» EXTRACT:
#####

Enterprises had a desktop mess, applications had to be installed with all of their supporting libraries, on multiple machine types, with multiple operating system versions, hardware versions, most of which conflicted. Fortunately internet browsers began to develop more and more functionality, with scripting and embedded virtual machines of their own. “Light” applications began to migrate to the browser with a significant advantage in cost to deploy and a slight disadvantage in functionality. As browsers and standards further evolved, more applications changed their architecture, attracting more top tier developers. Fat client apps became an ugly legacy (for all but Microsoft’s Office applications).

Lessons learned: multiple proprietary architectures won in “functionality” but lost in cost to develop, cost to deploy and cost to service. Greater investment in a “sub standard” approach enabled faster growth, focus and subsequent adoption. Open architectures allowed multiple parties to create profitable businesses, and further invest.

#####

» DATASET ROWS:

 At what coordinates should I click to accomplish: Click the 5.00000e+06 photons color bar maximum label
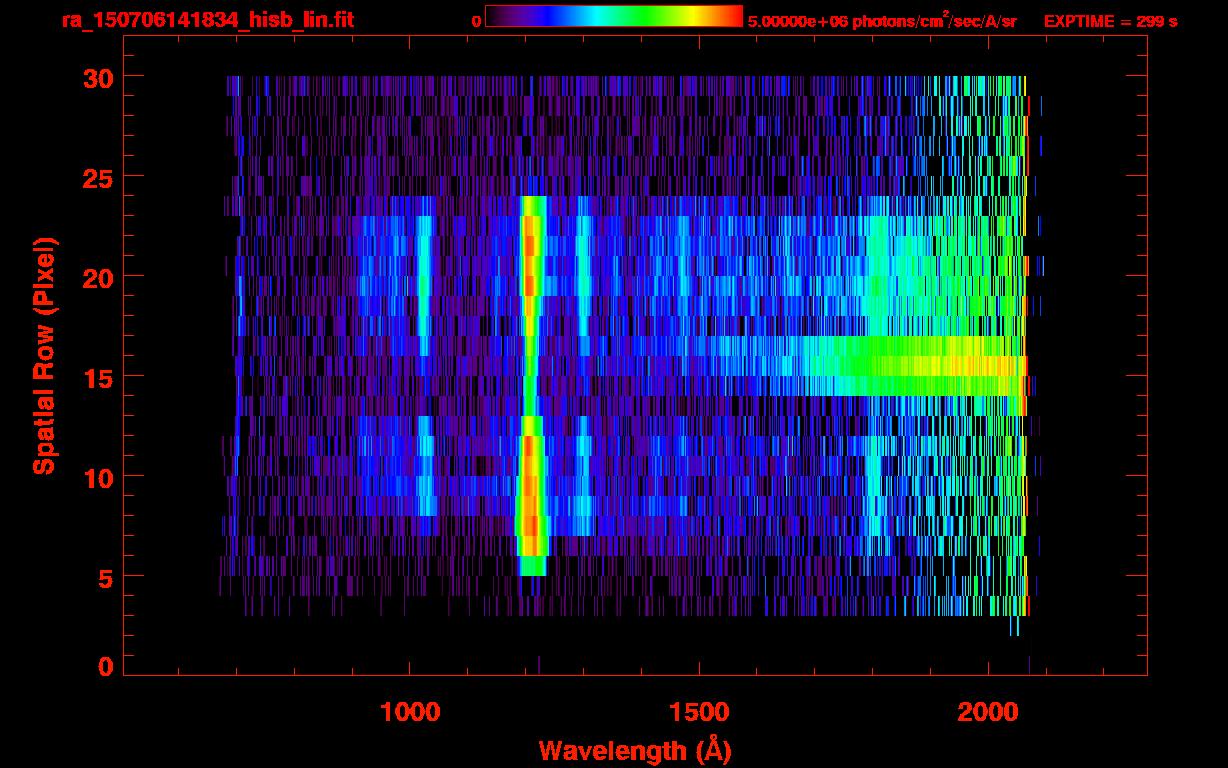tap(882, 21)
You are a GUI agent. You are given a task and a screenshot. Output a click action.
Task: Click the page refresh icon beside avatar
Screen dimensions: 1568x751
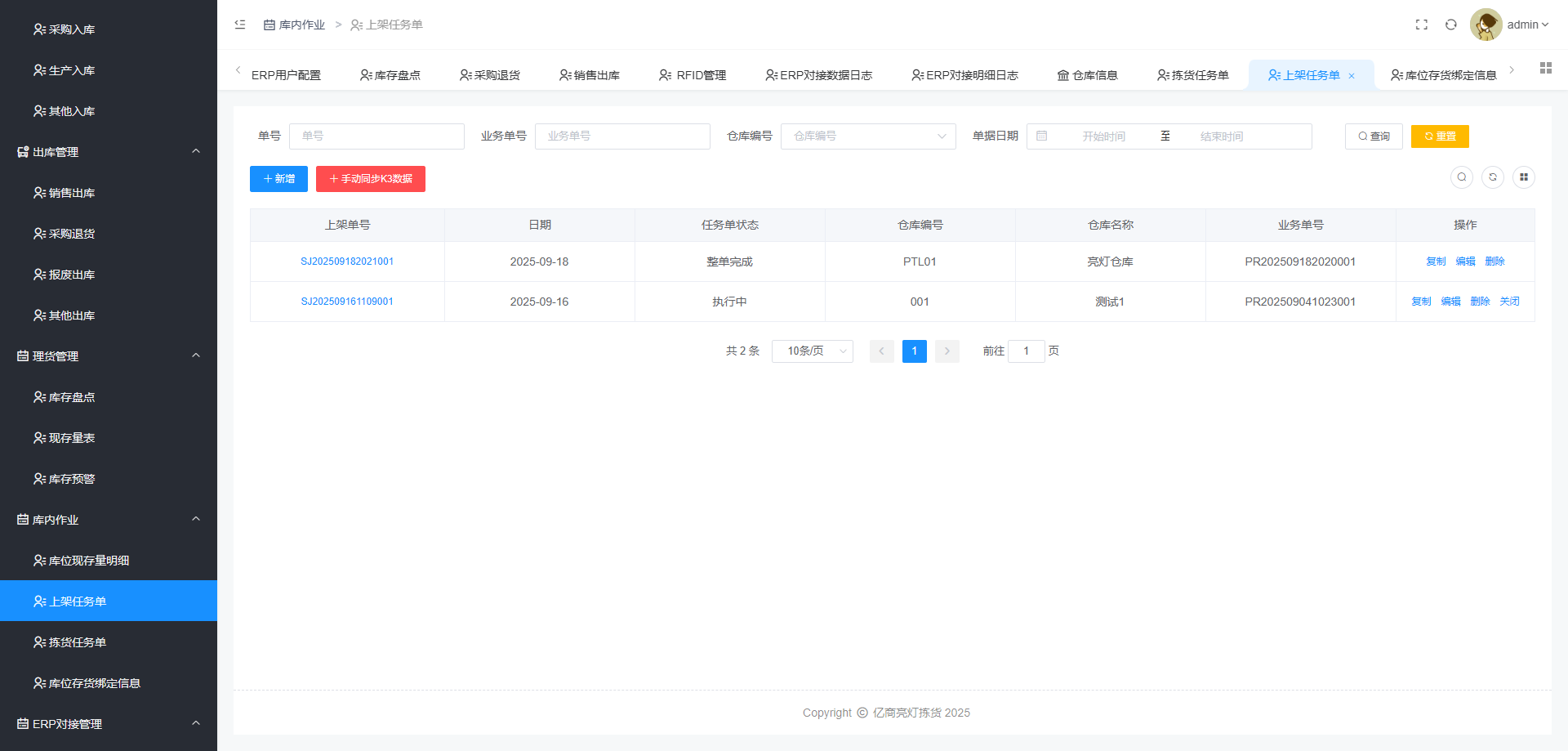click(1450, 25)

#####

» SHORT EXERCISE:
Translate this sentence from the passage on browser applications into Spanish: "Fortunately internet browsers began to develop more and more functionality, with scripting and embedded virtual machines of their own." Rely only on the passage on browser applications.

» WRITTEN RESPONSE:
Afortunadamente, los navegadores de internet comenzaron a desarrollar cada vez más funcionalidades, con scripting y sus propias máquinas virtuales integradas.